**Available records:**
________________________

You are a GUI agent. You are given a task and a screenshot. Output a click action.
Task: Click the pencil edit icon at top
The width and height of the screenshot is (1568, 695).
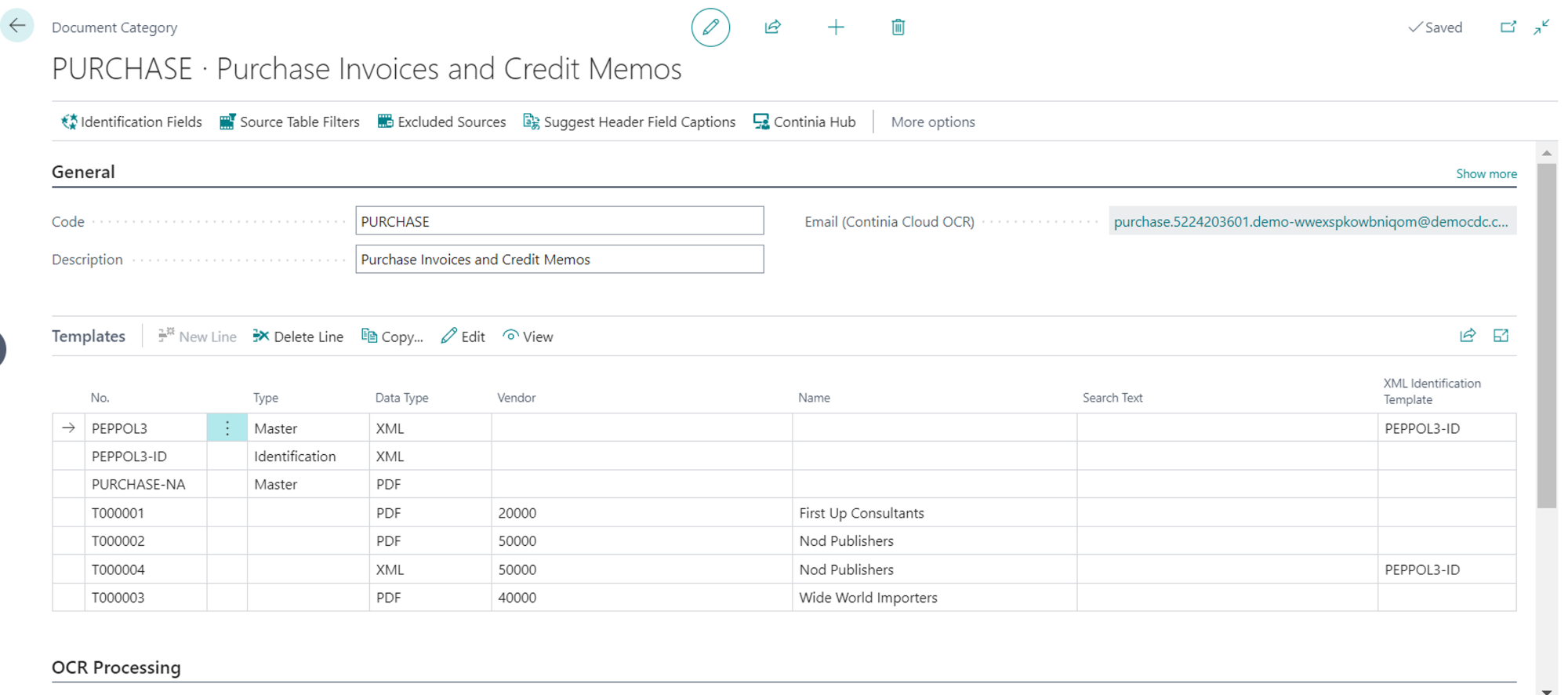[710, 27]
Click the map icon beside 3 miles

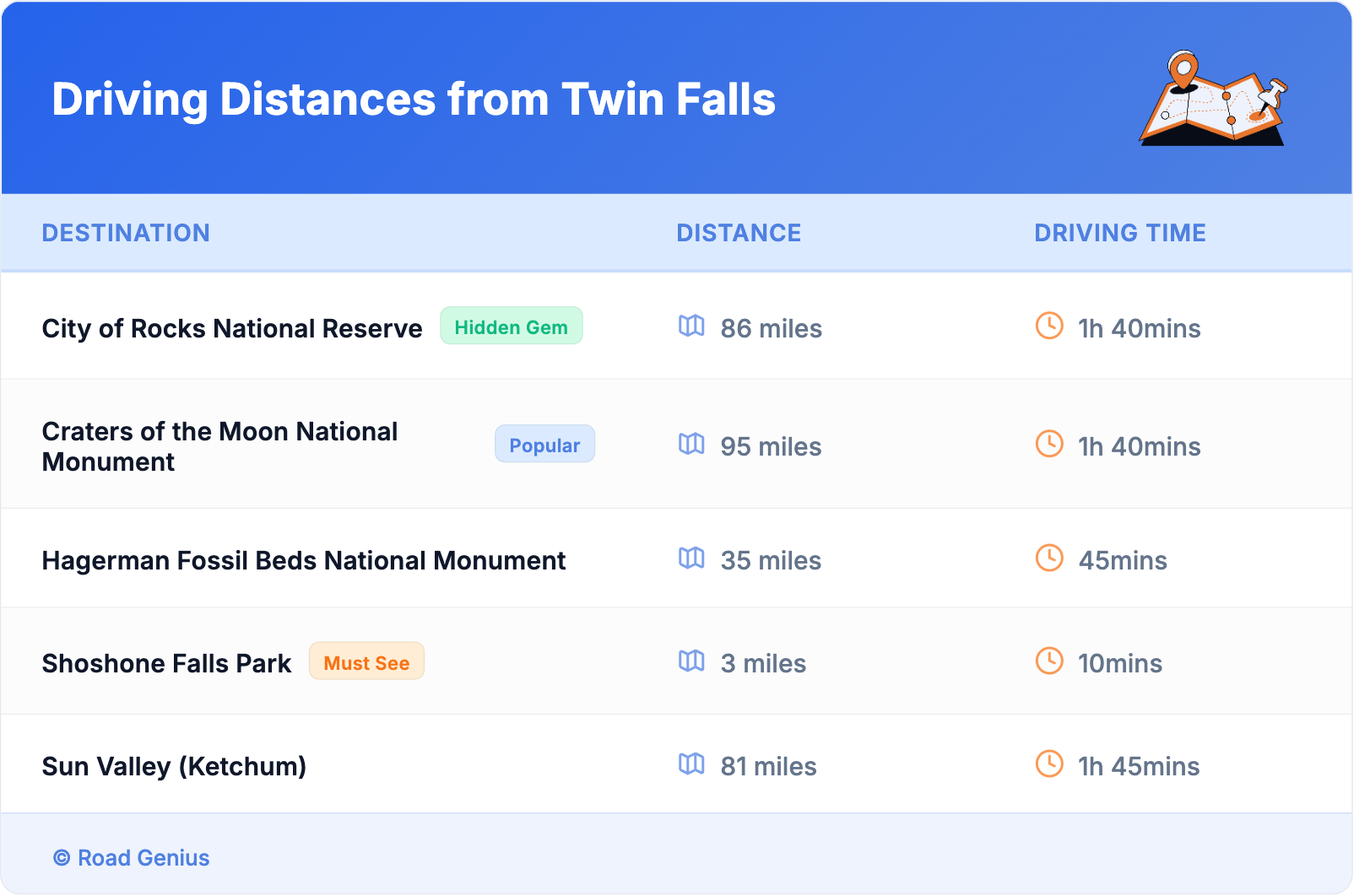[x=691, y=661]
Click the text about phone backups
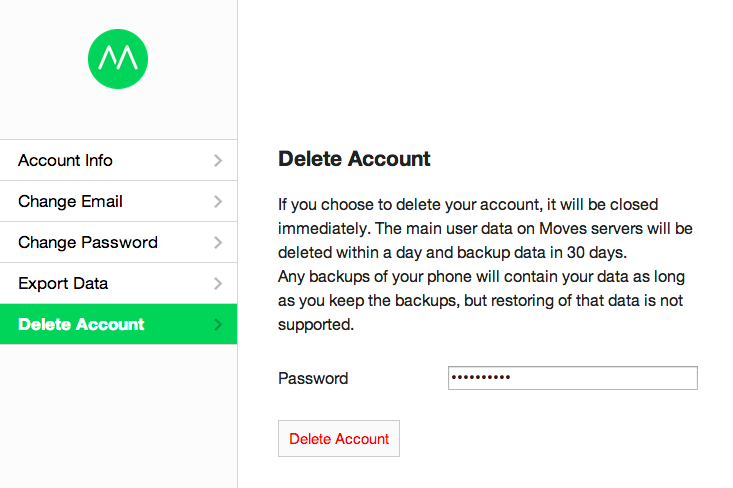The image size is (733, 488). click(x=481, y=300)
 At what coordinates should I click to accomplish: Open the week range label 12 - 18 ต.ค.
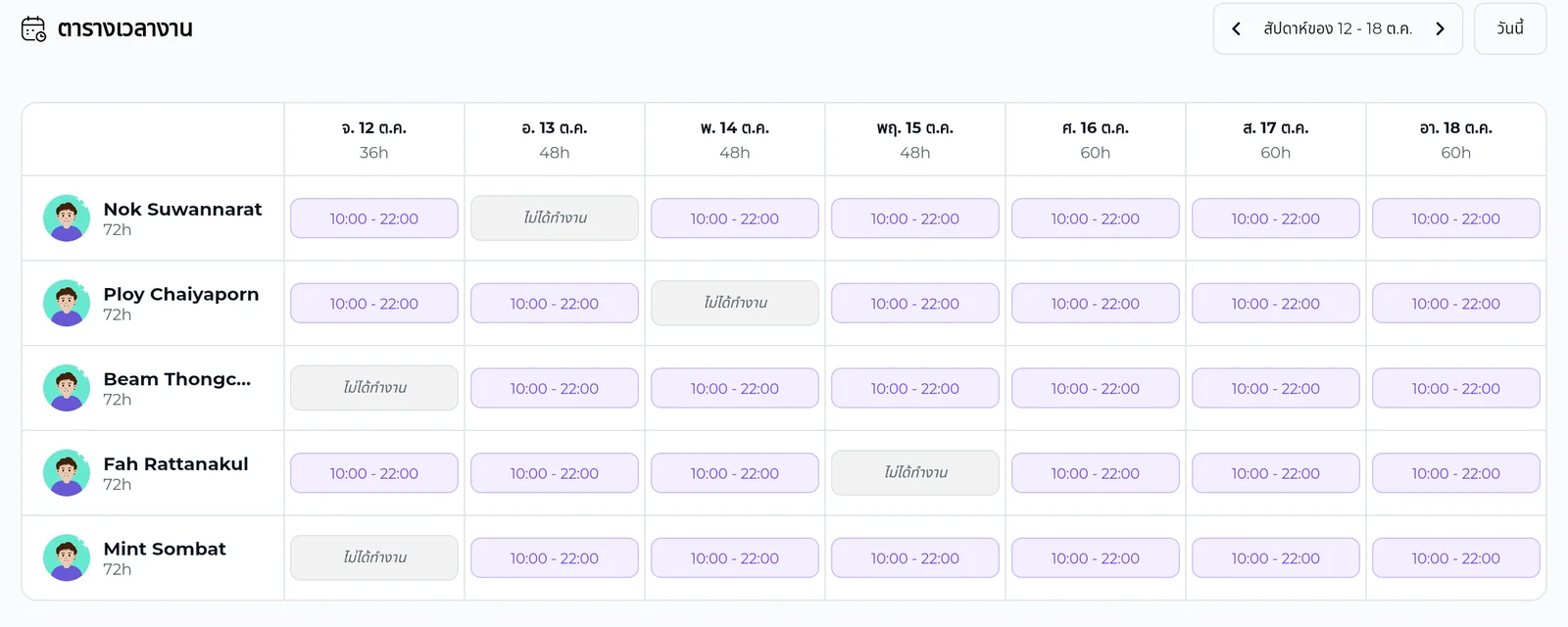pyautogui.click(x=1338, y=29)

________________________

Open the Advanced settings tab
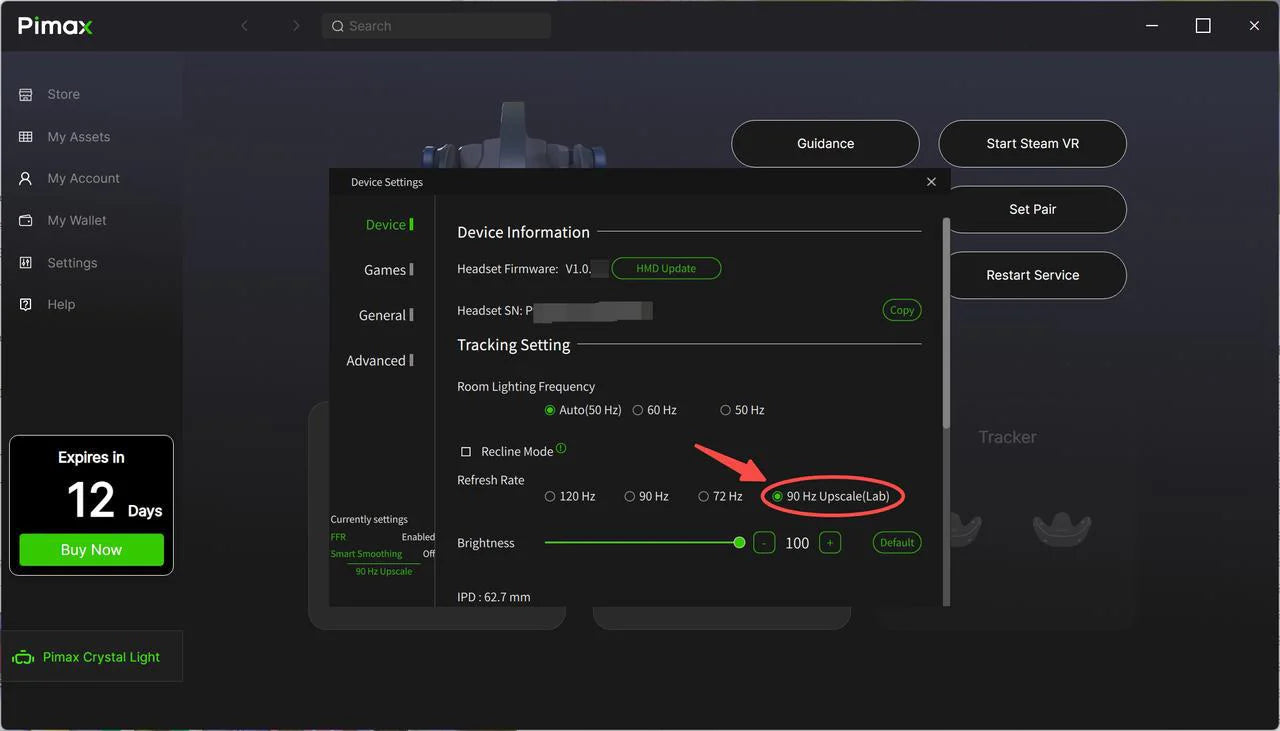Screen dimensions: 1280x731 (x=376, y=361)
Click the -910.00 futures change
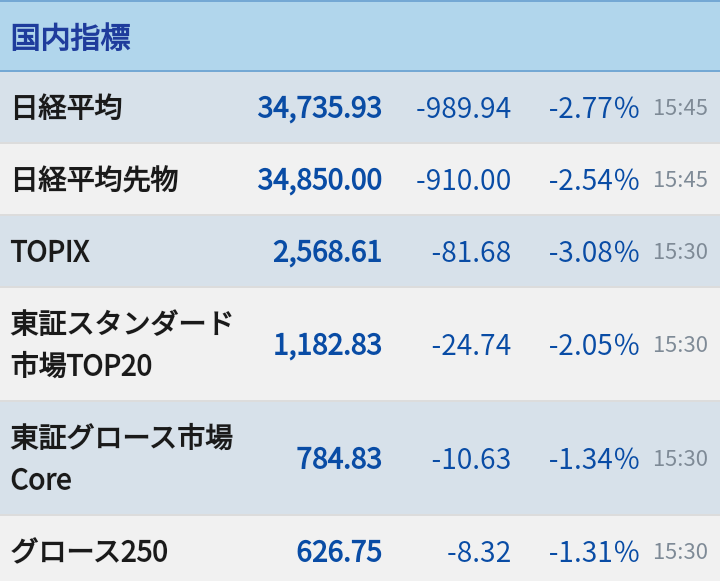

________________________

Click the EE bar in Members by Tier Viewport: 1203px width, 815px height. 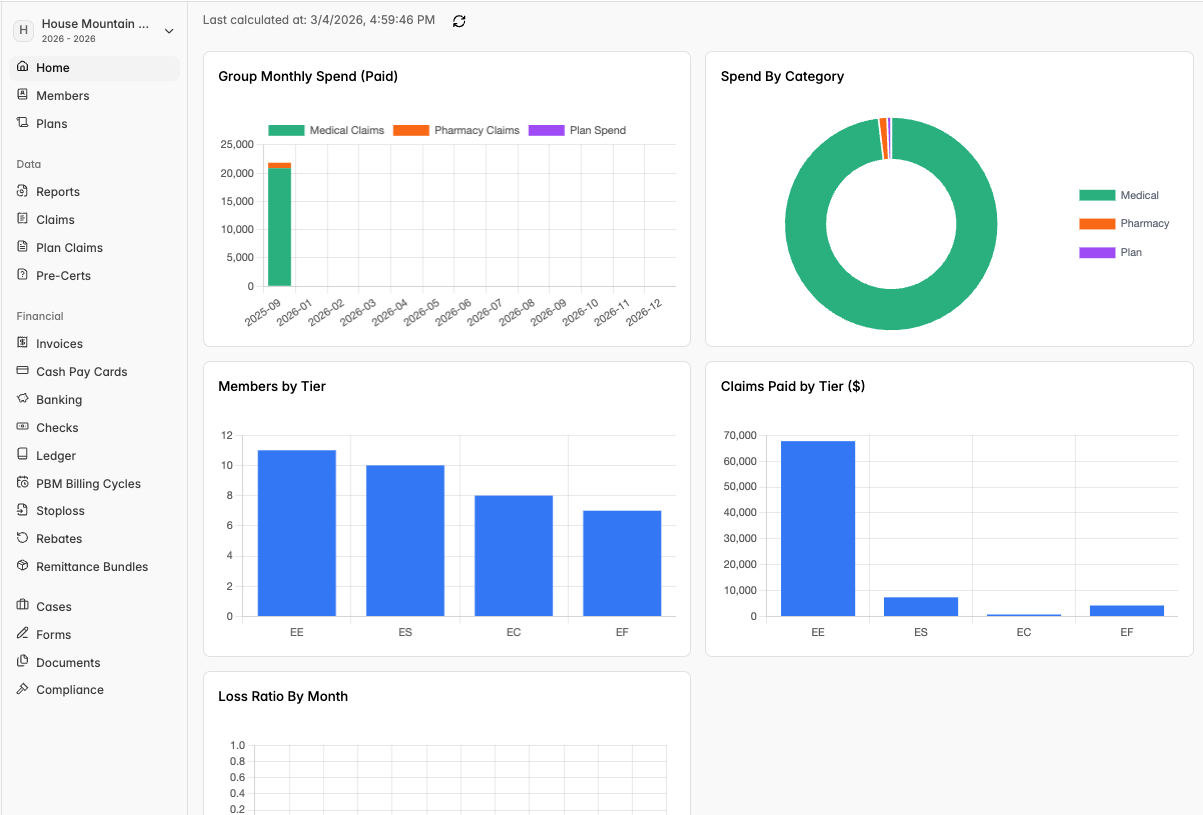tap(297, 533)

________________________

**Task description:**
From the material above, give again exactly the lines from the one that contains "Open the Advanced settings tab" through the one that contains "Click the -910.00 futures change", and leave out the pictures.

**Finished exercise:**
Open the Advanced settings tab
Screen dimensions: 1280x731 (x=376, y=361)
Click the -910.00 futures change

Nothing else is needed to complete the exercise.